With reference to FIG. 8, there is shown a flowchart of a podcasting method 800 for podcasting teleconference audio content. At 802 a teleconference bridge line is established. The bridge line is a dedicated telecommunications connection to which a number of participants and moderators can be connected. At 804, the teleconference (i.e. “the call”) is recorded from the bridge line, and stored on a bridge server or other telecommunications server at 806. At 808, a file transfer automated program, or “bot,” transfers or pulls the stored audio from the bridge server to a podcast server, where it is converted into a new digital audio format conducive to a digital audio player and for storage.

At 810, the digital audio is stored in its new format, and at 812 converted to a format that is ubiquitously and easily disseminated, such as MP3. At 814, the audio is renamed, and can be tagged with various other metadata that is associated with the stored audio, and which can be searched for in a query. At 816, the stored audio content is moved to a client folder. At 818, the audio is embedded into a client RSS feed for distribution to a number of recipients. At 820, the audio is distributed in a podcast, i.e. packaged and transmitted in a downloadable digital audio format that can be locally stored on a digital audio player device or similar player, and played-back at the convenience of the recipient.

At 822-828, the audio content is consumed. The podcast containing the audio content can be consumed at a content site and/or media player (822), one or more private digital audio players (824), one or more web-based feed players (826), and/or an RSS player in any device, such as computer, PDA, mobile phone, or other device.

FIG. 9 is a flowchart of a podcasting method 900 for podcasting teleconference audio content. At 902 a teleconference bridge line is established, and the teleconference (i.e. “the call”) is stored on a bridge server or other telecommunications server at 906. At 908, a file transfer automated program, or “bot,” transfers or pulls the stored audio from the bridge server to a podcast server, where it is converted into a new digital audio format conducive to a digital audio player and for storage.

At 910, the digital audio is stored in its new format, and at 912 converted to a format that is ubiquitously and easily disseminated, such as MP3. At 914, the audio is renamed, and can be tagged with various other metadata that is associated with the stored audio, and which can be searched for in a query.
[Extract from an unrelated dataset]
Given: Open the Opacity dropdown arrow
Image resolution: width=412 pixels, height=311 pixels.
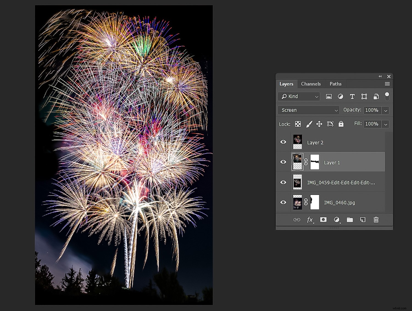Looking at the screenshot, I should tap(386, 110).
At 916, the stored audio content is moved to a client folder. At 918, the audio is embedded into a client RSS feed for distribution to a number of recipients. At 920, the audio is distributed in a podcast, i.e. packaged and transmitted in a downloadable digital audio format that can be locally stored on a digital audio player device or similar player, and played-back at the convenience of the recipient.

At 922-928, the audio content is consumed. The podcast containing the audio content can be consumed at a content site and/or media player (922), one or more private digital audio players (924), one or more web-based feed players (926), and/or an RSS player in any device, such as computer, PDA, mobile phone, or other device.

FIG. 10 shows a flowchart of a podcasting method 1000 for podcasting teleconference audio content, and which is suitable for a customer relationship management (CRM) system. At 1002 a teleconference bridge line is established. The bridge line is a dedicated telecommunications connection to which a number of participants and moderators can be connected. At 1004, the teleconference (i.e. “the call”) is recorded from the bridge line, and stored on a bridge server or other telecommunications server at 1006. At 1008, a file transfer automated program, or “bot,” transfers or pulls the stored audio from the bridge server to a podcast server, where it is converted into a new digital audio format conducive to a digital audio player and for storage.

At 1010, the digital audio is stored in its new format, and at 1012 converted to a format that is ubiquitously and easily disseminated, such as MP3. At 1014, the audio is renamed, and can be tagged with various other metadata that is associated with the stored audio, and which can be searched for in a query. At 1016, the stored audio content is moved to a client folder. At 1018, the audio is embedded into a client RSS feed for distribution to a number of recipients. At 1020, the audio is distributed in a podcast, i.e. packaged and transmitted in a downloadable digital audio format that can be locally stored on a digital audio player device or similar player, and played-back at the convenience of the recipient.

At 1022-1032, the audio content is consumed. The podcast containing the audio content can be consumed as an RSS applet (1022), kept private or designated to be shared at 1024, or shared via an applet at 1026. Alternatively, or in conjunction with the aforementioned consumption steps, the audio content can be shared via raw feed at 1028, shared via PDA at 1030, and/or distributed via an RSS player in any device, such as computer, PDA, mobile phone, or other device, at 1032.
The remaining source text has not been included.